From the present results, it can be suggested that besides the microbial factors and PAHs, organic and inorganic carbons, and metals can contribute to pro-inflammatory response. PM2.5 from Taipei increased IL-6 release at doses of 22.5 and 75 µg mL–1, while IL-8 release was increased at a dose of 75 µg mL–1. Compared to microbial factors, ions and metals were higher in concentration in PM2.5 collected from Taipei. The correlation result (Table 3) showed that Ti, Fe, Ce, and Mn were positively correlated (p < 0.01) with IL-6 and IL-8 release. Oxides of Ti (TiO2) induced pro-inflammation in asthmatic mice (Jonasson et al., 2013). Fe alone has not been documented to be responsible for direct inflammation; however, Dunea et al. (2016) concluded that PM2.5 with a high content of heavy metals, including Fe, and its long-term exposure could exacerbate existing respiratory diseases.

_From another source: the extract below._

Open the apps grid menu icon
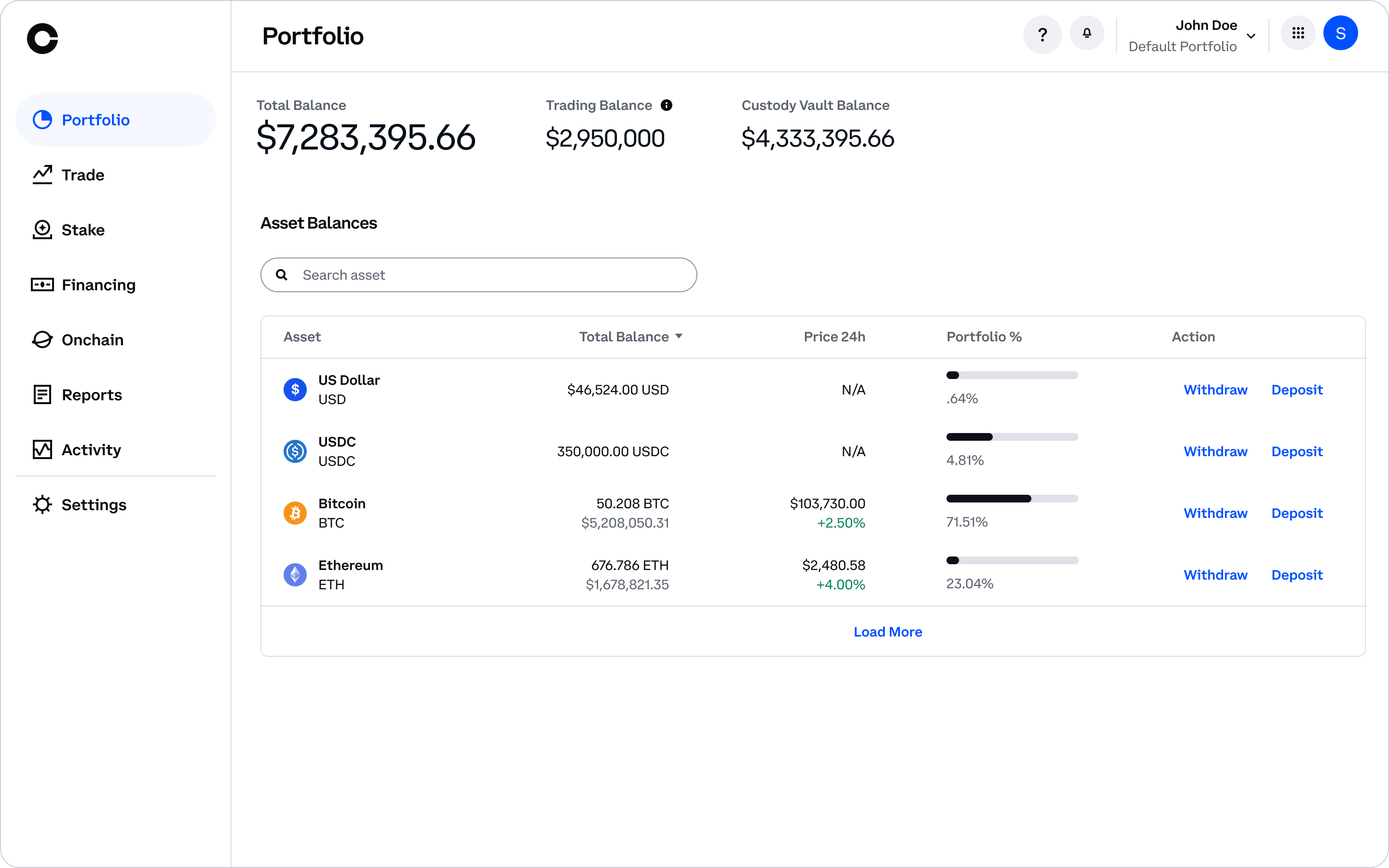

A recent study suggested that airborne Mn might affect respiratory health, thereby causing wheezing and asthma (Rosa et al., 2016). Apart from Ti and Fe, Ce and Mn also correlate highly (p < 0.01) with IL-8 release. Vehicle emission is a source of Ce (Dale et al., 2017); however, it has not been documented to pose health risks in humans.

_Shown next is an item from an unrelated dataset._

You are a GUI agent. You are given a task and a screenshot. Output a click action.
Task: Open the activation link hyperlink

This study compared PM2.5 collected from different cities in different seasons. PM collection was not feasible simultaneously in same season in three different cities and so this study cannot compare the ambient PM2.5 quality in same time of the year. 


CONCLUSION


Overall, PM2.5 collected from these three Asian cities caused cytotoxicity or a pro-inflammatory response in airway epithelial cells, with the effects differing between the cities. Cyclonic separation is an efficient technique for collecting crude PM2.5 for exposure studies. It is possible that the release of IL-6 and IL-8 observed in this study was caused by fluoranthene derivatives, microbial factors, metal ions, OC2, OC3, and EC1 in the PM2.5. These components may exacerbate respiratory disease, such as asthma. To confirm these conclusions, we suggest identifying the components correlated with carbon nuclei in airway epithelial cells through further exposure studies.


DISCLOSURE


The authors declare no competing financial interest.